Load-shedding far worse for economy than stated

Load-shedding’s impact on the South African economy is worse than stated, as there is no way of quantifying the cost of lost opportunities for investment and growth. 

This is according to Stanlib’s chief economist Kevin Lings who told BizNews that he thinks the impact of load-shedding on South Africa is worse than we know. 

The South African Reserve Bank estimated that load-shedding would cost the country 2% of GDP growth in 2023. 

It also reduced its annual growth outlook to 0.2% from 0.3% projected at the Monetary Policy Committee meeting in January. 

It said this is mainly due to the adverse effect of structural issues such as load-shedding and poor rail performance on the economy.

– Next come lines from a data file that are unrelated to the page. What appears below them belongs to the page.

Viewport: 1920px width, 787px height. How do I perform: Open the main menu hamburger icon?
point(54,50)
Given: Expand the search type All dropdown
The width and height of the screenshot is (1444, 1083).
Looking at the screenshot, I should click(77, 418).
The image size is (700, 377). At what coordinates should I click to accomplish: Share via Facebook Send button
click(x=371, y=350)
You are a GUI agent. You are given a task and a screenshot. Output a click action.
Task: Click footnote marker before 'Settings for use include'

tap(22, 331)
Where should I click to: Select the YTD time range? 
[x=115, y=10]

These issues “have become more binding” at the beginning of 2023, further constraining economic growth. 

The SARB also based its outlook on the “assumption that not much of an improvement can be expected in the near term”, with a lack of implementation hindering any real turnaround.

Lings said the impact is even worse than the Reserve Bank estimates. “I think it is costing us more than that in terms of lost opportunities,” he said.

“It is almost impossible to quantify the impact of investments put on hold or moved to other places in Africa.”

These changes from companies and investors will inhibit economic growth over a longer period as the country will lose out on additional employment, investment, and tax revenue. 

“There is a huge array of costs that South Africa has already incurred as a consequence of this”, Lings said. 

Load-shedding dominates his discussions with foreign investors, which leaves little room to talk about positive developments in the country. 

Furthermore, foreign investors are unconvinced that load-shedding can be solved and South Africa will have an ample electricity supply soon. 

“There have been massive problems within Eskom and little progress in putting it into better shape”. 

Private sector stepping up

The Reserve Bank noted a cause for optimism in the increased resiliency of the local economy to the unstable electricity supply. 

The impact of load-shedding on South Africa’s GDP is expected to decrease significantly in 2024 and 2025 to a negative impact of 0.8% and 0.4%, respectively. 

This is due to the significant increase in private sector investment in backup power and alternative energy sources. 

Stronger economic growth is expected in 2024 and 2025, albeit to a mere 0.8% and 1.0%. 

Total investment growth, however, is projected to be somewhat flat at around 2.5% per year over the medium term. 

The subdued trajectory for fixed investment reflects low business confidence, intensified load-shedding, and an uncertain political outlook.

The central bank called on the government to implement its reform agenda in the electricity and logistics sectors. 

Deregulation of these sectors and their opening up to private competition could spur private-sector investment in South Africa and lift growth over the medium term.